If they started with PostgreSQL, then they're already adapted to optimistic concurrency control, right?

sargun 4 years ago |

Having played with the Firebase Python client, outstanding writes within a transaction are "kind of" exposed because you fetch the document, and make alterations to it before saving it (within a "transaction"). That object, when you make alterations to it, bubbles up the changes -- AFAICT, this is a bit of client side hack, but it's ergonomically wonderful.

evanweaver 4 years ago | |

I guess most ORMs are like that. Is the object shared by reference across the entire runtime or do you end up with divergent objects?

sargun 4 years ago | | |

It's only valid in the context of that function invocation. The docs say not to write impure functions or do anything with concurrency -- if you start two simultaneous transactions, the client isn't "smart" about it unfortunately.

evanweaver 4 years ago |

I’m around to answer questions and discuss.

Anybody who has used Couchbase transactions, or sharded Mongo transactions, and can corroborate our analysis?

jimsimmons 4 years ago | |

I like the presentation of ideas. Can you expand on use cases of Firebase’s nested document model? Seems powerful as a file system but not sure how that will play with the complexities of distributed applications.

evanweaver 4 years ago | | |

Firebase was originally designed more as a realtime communication mechanism than an operational database. The idea was that clients would subscribe to different nodes in a data hierarchy to receive realtime notifications from other clients that were publishing to those nodes. Depending on what was in the client view, sometimes you wanted to subscribe to a leaf, sometimes to a subtree, sometimes to everything.
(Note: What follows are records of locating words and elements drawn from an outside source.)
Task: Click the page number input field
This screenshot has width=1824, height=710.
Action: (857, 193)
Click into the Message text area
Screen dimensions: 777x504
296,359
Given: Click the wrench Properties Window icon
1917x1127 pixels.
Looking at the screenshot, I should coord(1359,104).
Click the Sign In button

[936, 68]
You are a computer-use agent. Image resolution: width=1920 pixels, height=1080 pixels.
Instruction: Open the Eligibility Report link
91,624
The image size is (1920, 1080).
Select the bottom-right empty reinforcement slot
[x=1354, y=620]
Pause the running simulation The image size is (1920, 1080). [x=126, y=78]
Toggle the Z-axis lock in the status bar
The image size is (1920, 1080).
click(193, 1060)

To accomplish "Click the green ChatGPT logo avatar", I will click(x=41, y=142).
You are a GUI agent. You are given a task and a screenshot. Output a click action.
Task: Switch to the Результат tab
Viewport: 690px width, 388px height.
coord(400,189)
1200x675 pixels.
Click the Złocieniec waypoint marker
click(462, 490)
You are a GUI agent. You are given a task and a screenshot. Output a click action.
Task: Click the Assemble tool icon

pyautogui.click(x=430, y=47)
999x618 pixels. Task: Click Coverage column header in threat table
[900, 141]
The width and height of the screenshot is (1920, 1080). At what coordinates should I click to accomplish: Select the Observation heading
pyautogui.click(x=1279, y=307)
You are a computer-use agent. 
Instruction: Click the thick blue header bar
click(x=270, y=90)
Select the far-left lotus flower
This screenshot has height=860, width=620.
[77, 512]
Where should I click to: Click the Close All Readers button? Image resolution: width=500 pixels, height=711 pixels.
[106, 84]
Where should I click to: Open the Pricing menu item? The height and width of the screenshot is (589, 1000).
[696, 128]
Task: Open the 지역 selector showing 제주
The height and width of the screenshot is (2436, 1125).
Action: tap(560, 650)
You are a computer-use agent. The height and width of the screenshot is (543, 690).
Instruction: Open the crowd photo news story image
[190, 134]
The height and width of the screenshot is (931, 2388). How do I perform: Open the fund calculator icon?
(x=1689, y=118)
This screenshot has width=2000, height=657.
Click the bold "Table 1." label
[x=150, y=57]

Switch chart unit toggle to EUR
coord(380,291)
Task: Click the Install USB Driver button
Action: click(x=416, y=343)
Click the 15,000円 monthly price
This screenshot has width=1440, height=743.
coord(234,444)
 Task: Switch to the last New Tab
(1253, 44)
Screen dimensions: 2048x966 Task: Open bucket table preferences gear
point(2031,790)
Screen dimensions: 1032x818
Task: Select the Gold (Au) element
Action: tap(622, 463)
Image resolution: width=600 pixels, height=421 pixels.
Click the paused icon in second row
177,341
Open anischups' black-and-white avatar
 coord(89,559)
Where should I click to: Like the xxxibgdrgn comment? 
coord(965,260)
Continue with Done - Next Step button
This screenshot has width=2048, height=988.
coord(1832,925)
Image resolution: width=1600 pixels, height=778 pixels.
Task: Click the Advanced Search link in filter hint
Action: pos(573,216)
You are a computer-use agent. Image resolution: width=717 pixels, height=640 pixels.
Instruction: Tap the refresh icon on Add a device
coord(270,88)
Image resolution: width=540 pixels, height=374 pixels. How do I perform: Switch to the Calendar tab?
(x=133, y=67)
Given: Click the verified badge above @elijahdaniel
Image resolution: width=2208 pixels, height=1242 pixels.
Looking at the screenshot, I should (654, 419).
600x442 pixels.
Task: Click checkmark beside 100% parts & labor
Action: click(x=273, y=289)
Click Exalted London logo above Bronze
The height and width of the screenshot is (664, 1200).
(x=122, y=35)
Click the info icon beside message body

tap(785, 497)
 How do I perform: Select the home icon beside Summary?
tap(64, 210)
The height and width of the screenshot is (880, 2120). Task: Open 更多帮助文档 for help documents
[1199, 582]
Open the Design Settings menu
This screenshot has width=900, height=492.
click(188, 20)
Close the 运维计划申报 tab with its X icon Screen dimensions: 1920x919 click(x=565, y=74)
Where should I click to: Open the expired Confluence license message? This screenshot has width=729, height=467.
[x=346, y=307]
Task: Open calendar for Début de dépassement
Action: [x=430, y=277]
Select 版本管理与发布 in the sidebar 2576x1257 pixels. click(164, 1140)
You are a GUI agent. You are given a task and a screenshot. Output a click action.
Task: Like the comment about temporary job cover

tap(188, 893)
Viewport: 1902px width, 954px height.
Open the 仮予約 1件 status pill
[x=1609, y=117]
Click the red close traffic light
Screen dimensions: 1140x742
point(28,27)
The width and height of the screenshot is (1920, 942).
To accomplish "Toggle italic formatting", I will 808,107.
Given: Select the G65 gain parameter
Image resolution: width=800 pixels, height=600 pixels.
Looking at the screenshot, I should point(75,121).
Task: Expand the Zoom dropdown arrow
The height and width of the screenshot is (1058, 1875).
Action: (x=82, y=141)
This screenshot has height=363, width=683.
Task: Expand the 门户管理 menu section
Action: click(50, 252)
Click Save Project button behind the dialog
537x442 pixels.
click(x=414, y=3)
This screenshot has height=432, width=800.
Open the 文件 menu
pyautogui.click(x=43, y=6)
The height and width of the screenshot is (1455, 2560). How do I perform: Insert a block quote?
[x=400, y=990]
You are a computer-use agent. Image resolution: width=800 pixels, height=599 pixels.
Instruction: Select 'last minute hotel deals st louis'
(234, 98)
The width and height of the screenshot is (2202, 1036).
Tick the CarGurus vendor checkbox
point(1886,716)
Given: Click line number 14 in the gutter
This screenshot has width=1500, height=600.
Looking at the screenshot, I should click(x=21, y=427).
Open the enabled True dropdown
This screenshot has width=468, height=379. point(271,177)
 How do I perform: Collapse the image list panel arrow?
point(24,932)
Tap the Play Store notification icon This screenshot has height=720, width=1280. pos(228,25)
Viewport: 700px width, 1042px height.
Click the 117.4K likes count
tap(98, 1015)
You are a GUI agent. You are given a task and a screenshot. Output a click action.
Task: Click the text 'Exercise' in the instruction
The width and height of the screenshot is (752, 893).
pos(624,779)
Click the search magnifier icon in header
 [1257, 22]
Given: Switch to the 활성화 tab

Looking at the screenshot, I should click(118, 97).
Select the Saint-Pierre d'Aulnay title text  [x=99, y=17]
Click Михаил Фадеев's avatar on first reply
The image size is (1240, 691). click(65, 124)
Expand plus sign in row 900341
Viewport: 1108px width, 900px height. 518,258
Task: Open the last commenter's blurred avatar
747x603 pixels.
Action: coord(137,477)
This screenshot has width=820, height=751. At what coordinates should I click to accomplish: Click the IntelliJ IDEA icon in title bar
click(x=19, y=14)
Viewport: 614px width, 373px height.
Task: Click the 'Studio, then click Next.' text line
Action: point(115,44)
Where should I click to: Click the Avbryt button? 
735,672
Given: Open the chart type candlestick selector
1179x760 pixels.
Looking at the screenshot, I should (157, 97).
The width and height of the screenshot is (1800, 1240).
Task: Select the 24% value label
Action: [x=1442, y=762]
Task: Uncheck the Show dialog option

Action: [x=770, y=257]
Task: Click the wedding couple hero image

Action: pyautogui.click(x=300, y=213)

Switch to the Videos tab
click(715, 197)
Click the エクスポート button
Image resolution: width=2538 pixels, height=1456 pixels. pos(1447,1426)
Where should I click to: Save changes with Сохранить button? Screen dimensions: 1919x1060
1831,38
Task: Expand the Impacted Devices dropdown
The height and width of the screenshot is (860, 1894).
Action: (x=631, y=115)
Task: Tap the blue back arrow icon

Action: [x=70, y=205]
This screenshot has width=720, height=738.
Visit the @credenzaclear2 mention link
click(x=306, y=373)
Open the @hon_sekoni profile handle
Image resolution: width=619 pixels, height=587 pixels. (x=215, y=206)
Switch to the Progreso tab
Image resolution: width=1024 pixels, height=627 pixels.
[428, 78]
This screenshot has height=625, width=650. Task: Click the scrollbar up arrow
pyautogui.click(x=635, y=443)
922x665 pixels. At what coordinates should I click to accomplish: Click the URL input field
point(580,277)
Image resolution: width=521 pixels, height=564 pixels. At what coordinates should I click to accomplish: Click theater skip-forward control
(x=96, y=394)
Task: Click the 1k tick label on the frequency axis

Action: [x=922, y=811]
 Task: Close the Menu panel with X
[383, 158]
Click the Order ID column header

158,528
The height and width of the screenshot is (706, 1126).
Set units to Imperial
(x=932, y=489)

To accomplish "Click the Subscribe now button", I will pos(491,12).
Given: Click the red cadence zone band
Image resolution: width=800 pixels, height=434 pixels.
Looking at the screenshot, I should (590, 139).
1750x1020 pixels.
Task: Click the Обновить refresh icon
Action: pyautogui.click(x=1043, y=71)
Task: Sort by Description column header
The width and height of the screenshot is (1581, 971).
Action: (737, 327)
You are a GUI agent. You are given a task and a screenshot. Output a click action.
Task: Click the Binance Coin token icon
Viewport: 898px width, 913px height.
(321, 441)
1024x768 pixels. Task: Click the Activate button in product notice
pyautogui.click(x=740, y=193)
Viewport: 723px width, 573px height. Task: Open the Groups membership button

As these things tend to go, when there is a place to store arbitrary data, all kinds of things get shoved into it, so the mixed model in Firestore is a compromise between the original tree-of-nodes data model and a more conventional document data model.

My assumption is the Firestore-to-Spanner mapping creates subcollections as shared tables with foreign keys to the parent documents, but I don't actually know. However, that would match the mandatory 1-to-many-to-1-to-many data layout, and makes more sense than shoving all the dependent data into the document itself or creating multiple millions of SQL tables for millions of documents.